Above: Keriann Otaño and Dane Suarez at OperaDelaware Studios. Photo by Jim Coarse.

By Ken Mammarella

Keriann Otaño believes Wilmington has the potential to be a “hub for creativity.” And as vice president of engagement for OperaDelaware, she wants her organization to be a key part of that.

“I think the fact that the OperaDelaware studios are right on Amtrak means we are a place where artists can [easily] come together to create new works,” she said. “That gets me super-excited.”

She and her husband, opera singer Dane Suarez, recently bought a house in the suburbs west of Wilmington. “This is the first place we’ve really been able to call home,” he says.

Otaño grew up in Long Island, lived in Italy for a year and earned degrees from Indiana University and Mannes School of Music at The New School in New York City. She sang in operas in multiple cities before segueing into arts administration in 2020 and moving to Wilmington in 2022.

Suarez grew up in Princeton, Illinois, earned degrees from Butler University in Indianapolis and the University of Illinois at Urbana-Champaign, and has performed in more than 25 cities.

As newcomers to Wilmington, they have a long local bucket list. “You could listen to a chamber orchestra perform on a Monday night and slam poetry on a Tuesday,” she says. “All that exists here. There’s so much to experience. We just have to be curious about it and find out where it’s happening.”

One such place, of course, is the OperaDelaware Wilmington Riverfront studios. The location has two spaces that can hold 100 or so people for intimate performances — by OperaDelaware or groups that rent it.

That prime site has allowed OperaDelaware to develop a less expensive way to handle understudies, aka “couch covers.” They stream in during rehearsals and can easily use Amtrak if needed.

The day before the interview, a soprano who lives in Washington stopped by on her way to New York to make audition recordings at the OperaDelaware, with Suarez, as the engineer.

“We take personal responsibility to take care of artists and provide a space where they can be creatives,” Otaño says. “I think this results in artists who want to come back and work here.”

The themes of accessibility to all and fresh takes kept recurring in the interview.

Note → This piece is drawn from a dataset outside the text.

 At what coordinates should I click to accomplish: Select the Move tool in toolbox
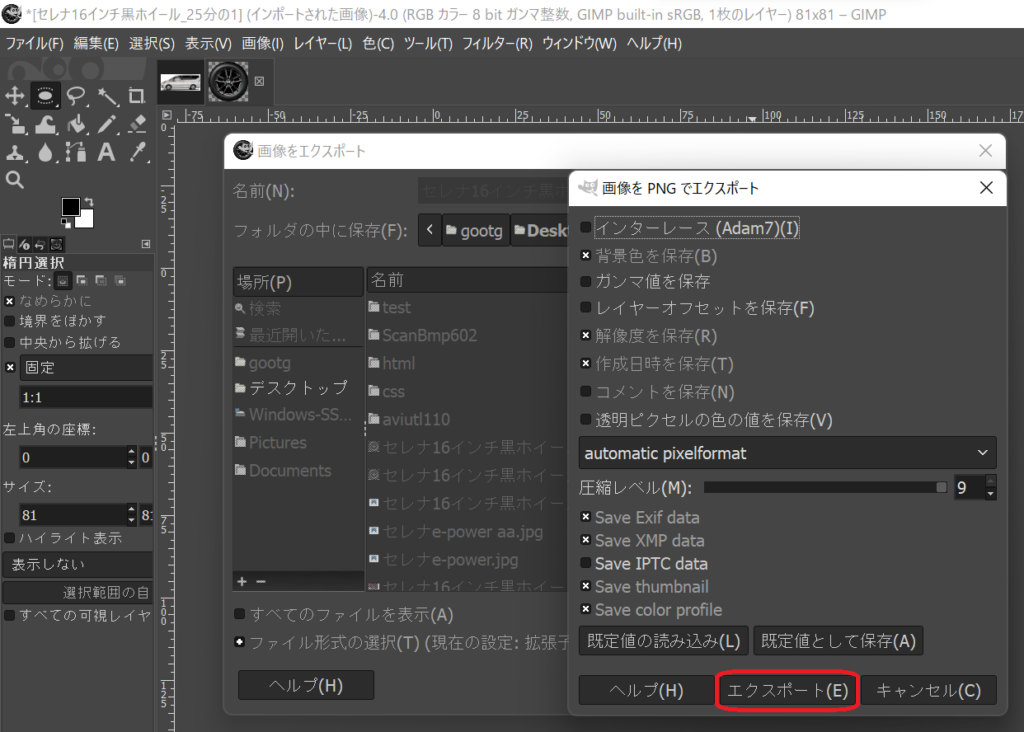click(15, 96)
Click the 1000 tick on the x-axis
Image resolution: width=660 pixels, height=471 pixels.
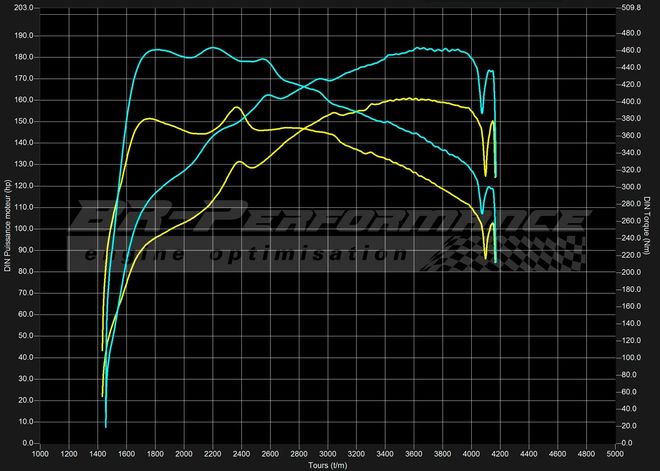(x=41, y=453)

“We have this idea that theater and those classics are supposed to be about preserving,” she says — before being interrupted by Suarez adding “I’ve seen it before, and I don’t need to see it again” — “but it’s not just about preserving the art form. It’s also making it accessible for a new audience.”

They both praised the Delaware Theatre Company production of The Man of La Mancha, where all the actors were musicians. “It definitely changed my perspective of the piece,” Suarez says.

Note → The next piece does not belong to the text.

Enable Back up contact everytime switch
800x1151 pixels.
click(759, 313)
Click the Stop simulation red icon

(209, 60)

She praised Delaware Shakespeare — which rents space from OperaDelaware and performs all over, including nontraditional locations — for its new approaches, such as a bilingual version of Twelfth Night in 2022 and gender-blind casting in Macbeth this year, with a Black female as the doomed king. 

OperaDelaware also performs all over. Since it began outdoor pop-up performances in 2020, it’s done 200, some at private events, some free to the public. 

“Opera is for everyone,” Otaño wrote in an introductory blog post on www.operade.org. One way is the verismo style of opera, “where you can see yourself in the story.” 

Consider Rigoletto, censored when it debuted in 1851 because she says it was “too close to life.” OperaDelaware presents it at the Grand on Oct. 27 and Oct. 29, with Suarez as the duke of Mantua.

Consider Turnadot, which OperaDelaware presents next May at the Grand. It’s a fantasy involving a Chinese princess asking suitors three know-or-die questions.

 “Puccini is a verismo composer,” Suarez says, “but while living in a fantasy, it’s as close as he could get to really talking about real life.”

Opera also shouldn’t make unrealistic and exclusionary demands on patrons, they believe. 

“When you go to the opera, you want to dress to be seen,” Otaño says. “You want to wear something you’re proud of. You want to wear something that makes you confident and comfortable. For me, it’s a polka dot ball gown with Converse sneakers. For my dad, it’s sweatpants and a baseball cap.”